3.赤ちゃんの鼻や口がふさがれてしまわないように硬めのマットの上で行ってください。

4.時間の目安は生後1カ月以降であれば、1日合計10分。
(例:2分+3分+30秒+4分30秒=10分)生後2カ月以降なら1日合計20分、生後3カ月以降なら、1日合計30分。自分で寝返りできるようになるまで続けましょう。

5.赤ちゃんの視線の先におもちゃや鏡、ママやパパが来るようにして、慣れてきたらそれを左右にゆっくり動かして赤ちゃんが目で追うようにすると良いでしょう。

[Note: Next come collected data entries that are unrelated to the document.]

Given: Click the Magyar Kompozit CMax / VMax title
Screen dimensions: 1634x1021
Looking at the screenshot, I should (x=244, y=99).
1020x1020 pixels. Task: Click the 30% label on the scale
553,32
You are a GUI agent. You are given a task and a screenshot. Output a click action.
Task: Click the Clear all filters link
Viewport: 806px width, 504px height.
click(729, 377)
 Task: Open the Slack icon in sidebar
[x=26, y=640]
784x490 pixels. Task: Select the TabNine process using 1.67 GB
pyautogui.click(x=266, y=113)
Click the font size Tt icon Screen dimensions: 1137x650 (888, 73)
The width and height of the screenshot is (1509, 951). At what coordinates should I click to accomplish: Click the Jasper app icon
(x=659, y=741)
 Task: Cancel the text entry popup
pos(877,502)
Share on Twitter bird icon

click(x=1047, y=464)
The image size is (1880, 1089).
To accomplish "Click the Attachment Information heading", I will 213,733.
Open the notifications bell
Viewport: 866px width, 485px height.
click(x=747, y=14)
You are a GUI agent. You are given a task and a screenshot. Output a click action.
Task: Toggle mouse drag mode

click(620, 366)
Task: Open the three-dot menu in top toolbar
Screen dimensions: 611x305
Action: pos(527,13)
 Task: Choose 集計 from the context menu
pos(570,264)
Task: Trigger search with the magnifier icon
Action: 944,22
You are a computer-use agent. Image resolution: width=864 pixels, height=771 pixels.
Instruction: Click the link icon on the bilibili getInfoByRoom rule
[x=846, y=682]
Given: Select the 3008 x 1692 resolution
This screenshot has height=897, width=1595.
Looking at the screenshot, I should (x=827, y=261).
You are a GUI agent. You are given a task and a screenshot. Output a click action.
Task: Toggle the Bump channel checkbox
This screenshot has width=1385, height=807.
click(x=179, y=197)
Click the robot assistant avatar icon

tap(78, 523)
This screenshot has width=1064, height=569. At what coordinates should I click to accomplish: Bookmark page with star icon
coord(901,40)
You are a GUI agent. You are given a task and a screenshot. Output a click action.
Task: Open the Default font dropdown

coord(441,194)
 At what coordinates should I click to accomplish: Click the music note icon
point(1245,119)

赤ちゃんがお母さんのお顔を見やすいように、できるだけお母さんの頭も低い位置に下げて見つめてあげてください。このとき赤ちゃんと目線が合いやすいように赤ちゃんの両脇の下に巻いたタオルなどをおいて行うのも良いでしょう。
赤ちゃんの視線の先におもちゃをおいてゆっくり動かして追視させてください。おもちゃは音が出て、お顔の絵柄が書いてあるものがおすすめです。

この頃の赤ちゃんは体重がよく増える時期でもあります。毎日行うことで、少しずつ自分の体を支えることができるようになっていきます。うつぶせ遊びをさせたときに、上肢(肩、腕、手)でからだを支える経験をすることによって、上肢の機能が高まりやすくなり、将来的な手の巧緻性※につながっていくこともわかっています。

※巧緻性:脳とつながる手指の力、手先や指先を上手に使うこと

日本でもうつぶせ遊びを行う大切さが正しく伝わるように小児科医として日々試みています。